As toward Twilight, I’m “Team Twilight Is Stupid” (as I first saw on the webcomic Joe Loves Crappy Movies), because I first heard about the movies, and they seemed like Forever Knight gets lobotomized and mixed with Dawson’s Creek.

I live in southwest Oklahoma so I feel your pain Crave. This time of year is always exciting for us and we dont really have basements here either.

Well, I suppose that could be a potential target market for all those land based nuclear missile bases that the government still has up for auction.

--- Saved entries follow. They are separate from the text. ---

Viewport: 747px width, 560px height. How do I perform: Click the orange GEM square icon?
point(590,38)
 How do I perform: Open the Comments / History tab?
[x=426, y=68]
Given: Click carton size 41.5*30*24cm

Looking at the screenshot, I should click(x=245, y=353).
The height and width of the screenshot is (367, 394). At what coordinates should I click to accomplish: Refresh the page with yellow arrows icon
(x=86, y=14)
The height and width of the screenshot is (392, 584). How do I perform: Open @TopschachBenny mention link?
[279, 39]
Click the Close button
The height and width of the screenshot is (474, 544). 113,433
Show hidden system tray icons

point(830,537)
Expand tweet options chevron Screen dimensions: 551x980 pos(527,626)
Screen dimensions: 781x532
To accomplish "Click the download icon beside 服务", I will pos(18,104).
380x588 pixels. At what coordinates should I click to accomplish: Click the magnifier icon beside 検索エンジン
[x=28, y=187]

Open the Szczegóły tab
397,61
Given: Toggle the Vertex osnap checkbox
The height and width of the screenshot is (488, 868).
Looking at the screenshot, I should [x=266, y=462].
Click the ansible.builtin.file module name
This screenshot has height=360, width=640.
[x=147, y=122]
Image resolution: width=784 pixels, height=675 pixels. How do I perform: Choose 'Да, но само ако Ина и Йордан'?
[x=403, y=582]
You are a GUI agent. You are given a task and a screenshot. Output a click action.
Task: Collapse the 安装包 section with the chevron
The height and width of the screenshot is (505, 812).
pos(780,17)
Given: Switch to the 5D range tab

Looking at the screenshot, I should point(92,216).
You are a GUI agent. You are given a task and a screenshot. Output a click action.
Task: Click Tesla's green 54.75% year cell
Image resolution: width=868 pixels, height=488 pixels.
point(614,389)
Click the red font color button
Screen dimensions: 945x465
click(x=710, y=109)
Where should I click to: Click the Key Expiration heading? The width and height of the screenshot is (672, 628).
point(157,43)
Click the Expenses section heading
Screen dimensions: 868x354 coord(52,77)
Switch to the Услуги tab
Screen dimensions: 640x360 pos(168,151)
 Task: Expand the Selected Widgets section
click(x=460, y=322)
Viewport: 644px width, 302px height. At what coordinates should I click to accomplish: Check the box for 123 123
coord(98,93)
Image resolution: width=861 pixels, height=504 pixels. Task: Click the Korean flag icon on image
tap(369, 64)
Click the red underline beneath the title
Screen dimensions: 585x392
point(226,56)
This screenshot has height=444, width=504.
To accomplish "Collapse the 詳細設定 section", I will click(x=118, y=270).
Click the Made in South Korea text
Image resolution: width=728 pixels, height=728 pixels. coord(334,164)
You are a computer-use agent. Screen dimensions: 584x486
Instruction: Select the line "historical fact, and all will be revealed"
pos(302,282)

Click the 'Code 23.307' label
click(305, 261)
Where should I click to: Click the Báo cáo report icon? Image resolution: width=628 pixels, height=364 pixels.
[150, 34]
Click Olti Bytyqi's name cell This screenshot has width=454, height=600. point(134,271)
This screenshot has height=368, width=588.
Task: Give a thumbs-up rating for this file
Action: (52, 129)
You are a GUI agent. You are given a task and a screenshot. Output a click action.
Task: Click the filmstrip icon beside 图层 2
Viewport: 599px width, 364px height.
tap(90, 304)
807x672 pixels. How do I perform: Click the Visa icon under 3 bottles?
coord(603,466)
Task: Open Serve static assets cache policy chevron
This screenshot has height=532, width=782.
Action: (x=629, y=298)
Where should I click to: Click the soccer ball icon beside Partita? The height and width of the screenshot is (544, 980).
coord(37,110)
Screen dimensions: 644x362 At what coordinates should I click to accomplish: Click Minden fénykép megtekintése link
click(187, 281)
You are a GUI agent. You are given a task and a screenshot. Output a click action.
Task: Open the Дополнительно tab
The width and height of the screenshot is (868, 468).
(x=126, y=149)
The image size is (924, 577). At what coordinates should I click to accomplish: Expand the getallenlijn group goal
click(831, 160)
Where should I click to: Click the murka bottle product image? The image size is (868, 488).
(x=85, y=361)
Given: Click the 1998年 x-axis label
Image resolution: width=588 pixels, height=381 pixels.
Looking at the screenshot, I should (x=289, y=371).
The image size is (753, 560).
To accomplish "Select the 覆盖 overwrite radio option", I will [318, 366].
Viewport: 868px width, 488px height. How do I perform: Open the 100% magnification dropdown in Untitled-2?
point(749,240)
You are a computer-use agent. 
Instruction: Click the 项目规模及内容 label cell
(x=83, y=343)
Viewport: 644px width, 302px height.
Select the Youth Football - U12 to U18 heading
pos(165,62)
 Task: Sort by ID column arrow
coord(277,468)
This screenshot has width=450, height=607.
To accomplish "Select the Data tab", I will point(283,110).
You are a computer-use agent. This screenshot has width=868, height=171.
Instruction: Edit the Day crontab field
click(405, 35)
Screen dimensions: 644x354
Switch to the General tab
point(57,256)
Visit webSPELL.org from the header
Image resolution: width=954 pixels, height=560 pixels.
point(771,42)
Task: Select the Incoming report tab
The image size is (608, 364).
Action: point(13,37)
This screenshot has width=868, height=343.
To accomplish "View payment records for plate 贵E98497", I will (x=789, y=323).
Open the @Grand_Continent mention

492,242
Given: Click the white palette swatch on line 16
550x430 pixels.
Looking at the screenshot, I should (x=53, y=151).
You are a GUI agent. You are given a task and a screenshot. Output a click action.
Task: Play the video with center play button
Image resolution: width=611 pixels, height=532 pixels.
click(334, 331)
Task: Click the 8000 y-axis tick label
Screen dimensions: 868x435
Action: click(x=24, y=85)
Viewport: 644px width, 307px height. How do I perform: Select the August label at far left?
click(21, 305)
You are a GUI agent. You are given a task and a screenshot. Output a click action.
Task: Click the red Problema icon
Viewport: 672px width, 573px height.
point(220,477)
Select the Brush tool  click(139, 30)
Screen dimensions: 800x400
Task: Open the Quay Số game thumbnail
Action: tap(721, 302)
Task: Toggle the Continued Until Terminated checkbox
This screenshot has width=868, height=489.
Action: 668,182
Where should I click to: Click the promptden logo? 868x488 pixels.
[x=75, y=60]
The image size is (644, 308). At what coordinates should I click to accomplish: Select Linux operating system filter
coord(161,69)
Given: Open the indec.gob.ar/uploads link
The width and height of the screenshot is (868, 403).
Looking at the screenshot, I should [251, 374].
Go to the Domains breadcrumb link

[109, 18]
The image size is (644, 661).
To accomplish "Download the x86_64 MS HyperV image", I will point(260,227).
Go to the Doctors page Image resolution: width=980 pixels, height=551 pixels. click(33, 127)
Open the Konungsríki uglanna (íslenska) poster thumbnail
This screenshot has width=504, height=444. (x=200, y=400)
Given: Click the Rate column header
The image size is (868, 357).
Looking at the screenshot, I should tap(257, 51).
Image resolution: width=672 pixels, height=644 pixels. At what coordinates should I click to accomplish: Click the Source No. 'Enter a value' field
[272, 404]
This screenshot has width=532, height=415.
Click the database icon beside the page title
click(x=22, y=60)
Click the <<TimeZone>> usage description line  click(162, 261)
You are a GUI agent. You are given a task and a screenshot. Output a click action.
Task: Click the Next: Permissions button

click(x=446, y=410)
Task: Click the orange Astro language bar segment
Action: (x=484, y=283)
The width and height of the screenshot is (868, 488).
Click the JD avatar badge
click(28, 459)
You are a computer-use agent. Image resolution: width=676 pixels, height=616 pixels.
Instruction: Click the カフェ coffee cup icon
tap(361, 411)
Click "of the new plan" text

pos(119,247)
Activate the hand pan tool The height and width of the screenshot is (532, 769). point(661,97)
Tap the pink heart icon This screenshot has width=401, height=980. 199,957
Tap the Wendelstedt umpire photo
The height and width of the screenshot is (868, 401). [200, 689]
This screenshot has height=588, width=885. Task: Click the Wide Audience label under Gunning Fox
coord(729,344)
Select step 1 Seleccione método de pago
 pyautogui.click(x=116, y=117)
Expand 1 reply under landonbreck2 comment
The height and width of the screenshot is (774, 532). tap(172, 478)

I was actually going to mention that. I keep seeing news stories where decommissioned underground missile silos and nuclear bunkers are up for sale. Most are in pretty good shape, nicely-constructed, and some have already even been retro-fitted with residential amenities. Thing is, they’re usually only a little more expensive than a comparably-sized home would be. But you get to live IN A MISSILE SILO. To me, if you’re not one of those sun-worshiper types who needs Vitamin D streaming in the windows constantly, it’s kind of a no-brainer. I’d love to live like that.

A spot of googling turned up a page that lists a site for sale in Oklahoma, with some pictures:


That’s just cool as hell.

Ed! Hey, Ed!

You’re not wearing a shirt, stop being a hypocrite!

Anyway, hope the weather picks up for you. Unpleasant weather is unpleasant.

And with this strip, I finally realize Jessie’s number is not the square root of three, but in fact 13. Which means Ed’s is probably not the square root of two…and I’m totally a dork for thinking so >_<

About your hobbit hole idea, radon, and other gases such as it, are generally heavier than air, else they’d just escape when you opened the door. It’s also why they build up in basements. There are two solutions to this. First is have it all at a very slight decline towards the door. I mean even just a 1 degree should be enough, since it’ll run to the door, and go out when you come in and out. It takes a while to buildup to a dangerous amount, and even if it did, the solution would be to open the door and get fresh air. The second would be to have a vent system below the floor that would allow it to sink under it and have it piped outside that way. To the internal power solution, again vents. Build a decent sized room for them, and give them vents that lead up and way outside of your hill. Their gases are generally lighter than air, so they couldn’t build up that way. A simple attic fan would help too.
Now to address the comic. Either she is way too calm about this, or he is way to freaked out. Either way it’s a bit creepy.

….I really like panel 2 for some reason. The expression on her face is just great to me. Does that make me a masochist?

Some girls just look super hot when they’re mad.

sandra bullock for instance. i’m sure her angry face is the same as her sex face. okay i’m like 90% sure… gonna hafta call jesse james on this one…

Dude, I can strongly support that project. That is a wrong that needs to be addressed in every single state that gets hit by twisters. Bravo!